### Data for this task
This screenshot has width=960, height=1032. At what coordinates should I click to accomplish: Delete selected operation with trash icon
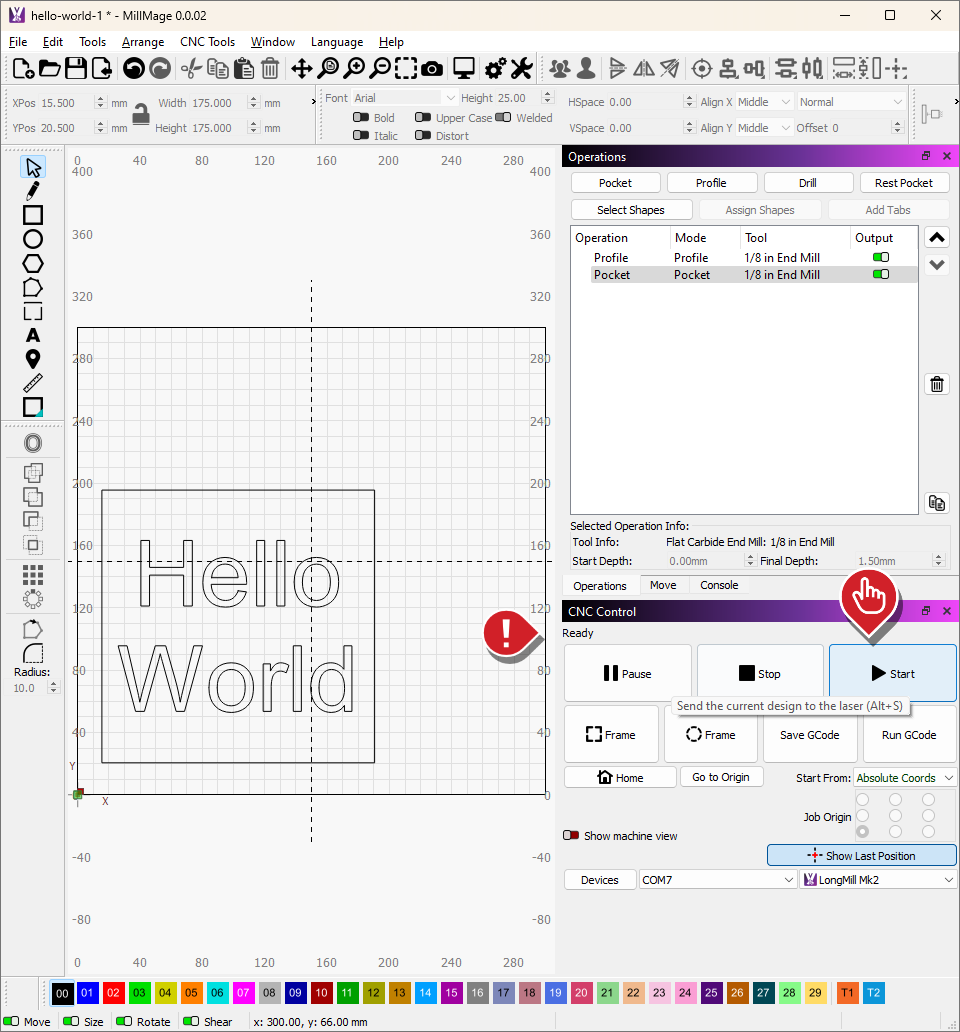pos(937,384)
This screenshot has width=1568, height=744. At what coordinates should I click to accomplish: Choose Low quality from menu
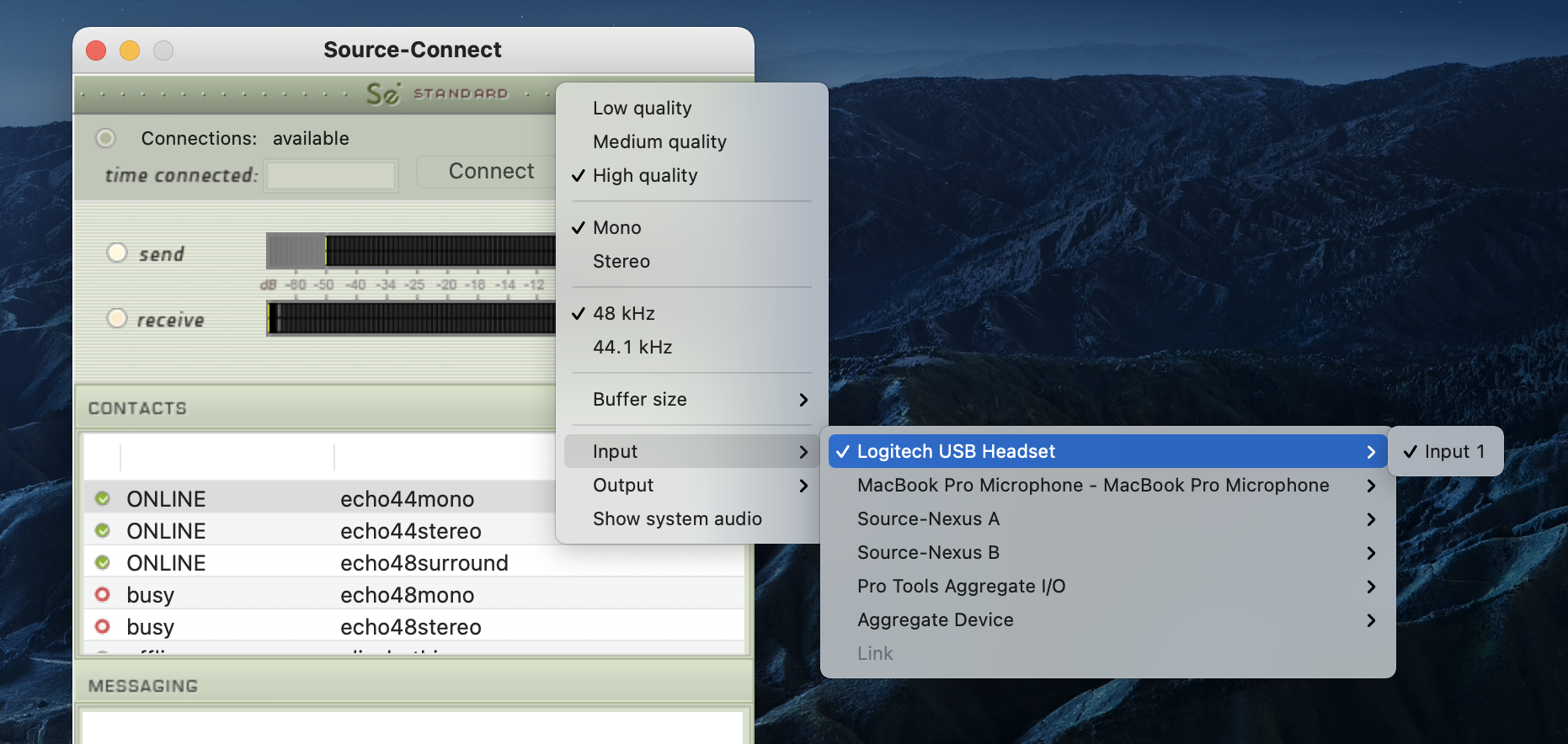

==

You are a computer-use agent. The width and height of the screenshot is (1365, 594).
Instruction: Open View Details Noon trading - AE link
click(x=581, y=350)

### Your goal
In the entries above, every line from the line with "This screenshot has width=960, height=1032." to the line with "This screenshot has width=1568, height=744." is to be printed exactly, with both ends included and pictures excluded.

### Result for this task
This screenshot has width=960, height=1032. At what coordinates should I click to accomplish: Delete selected operation with trash icon
pos(937,384)
This screenshot has width=1568, height=744. At what coordinates should I click to accomplish: Choose Low quality from menu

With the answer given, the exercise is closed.